TASK DETAILS
The expected answer is a verbatim transcription of the lines below, beginning with the first and ending with the line that holds "The width and", without pictures.

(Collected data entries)
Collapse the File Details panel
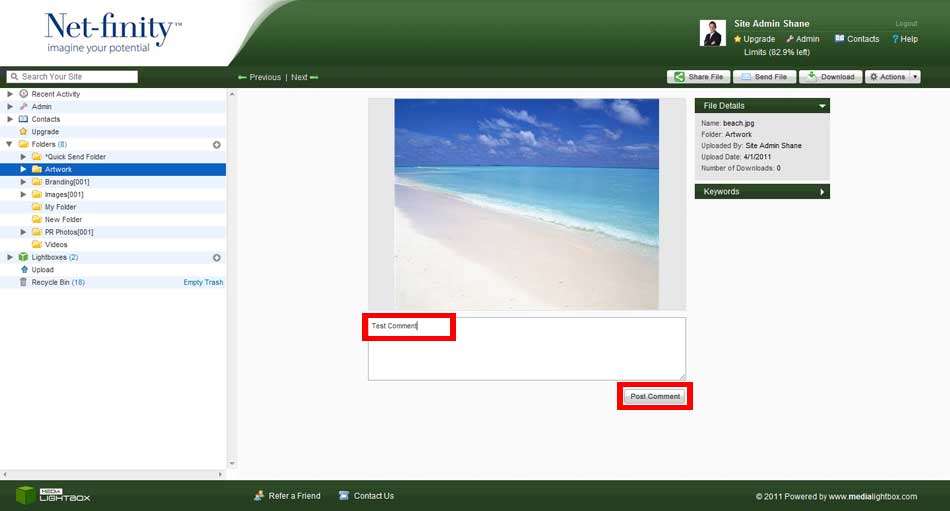The height and width of the screenshot is (511, 950). 822,106
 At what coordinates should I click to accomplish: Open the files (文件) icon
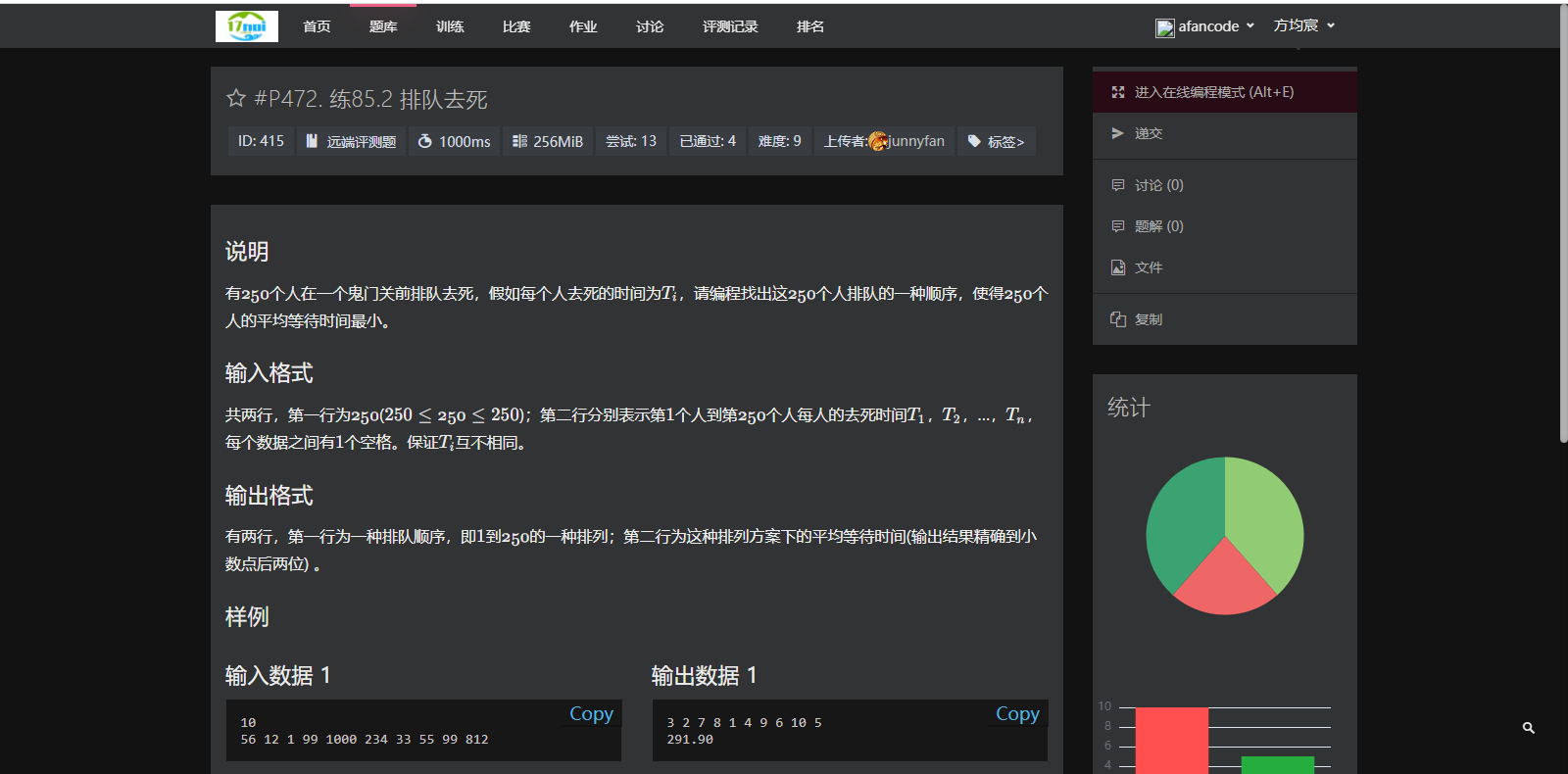1118,267
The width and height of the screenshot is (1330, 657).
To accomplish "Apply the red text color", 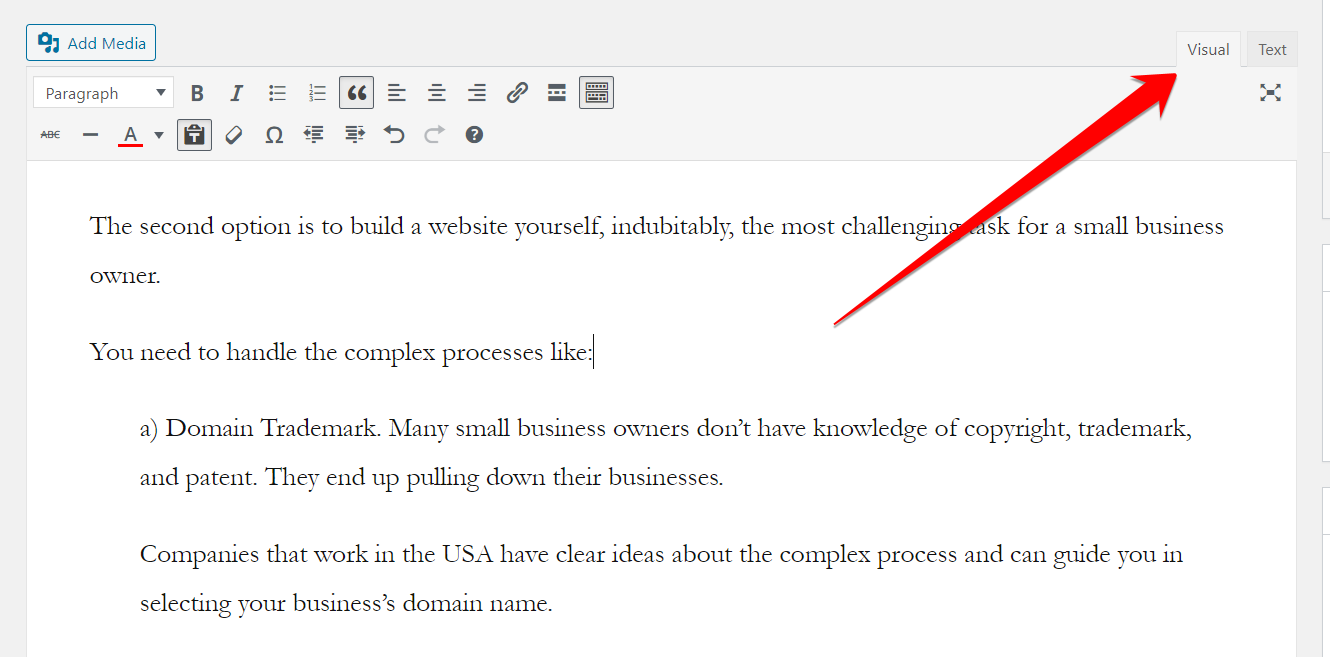I will (130, 134).
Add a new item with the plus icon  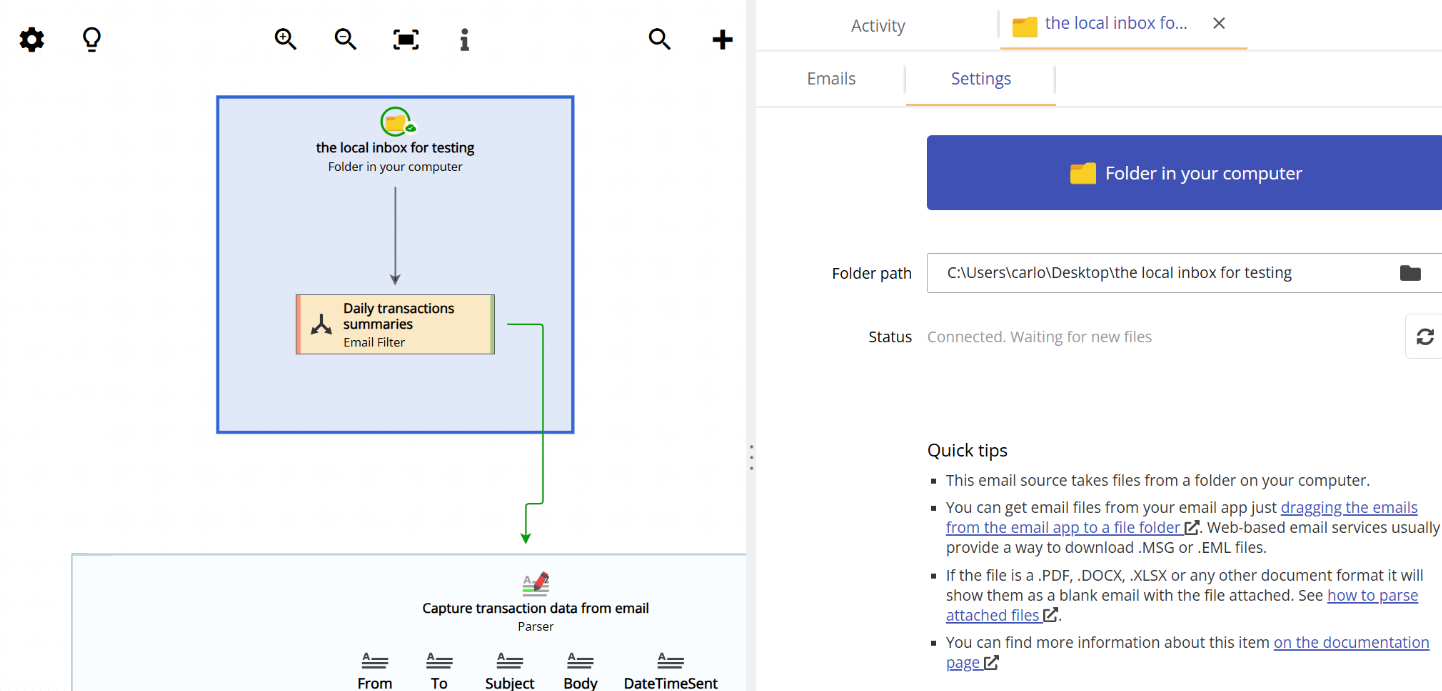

SOLUTION TO THIS EXERCISE
Collapse the File Details panel
The height and width of the screenshot is (511, 950). 822,106
 At what coordinates should I click to accomplish: Open the files (文件) icon
1118,267
The width and height of the screenshot is (1330, 657).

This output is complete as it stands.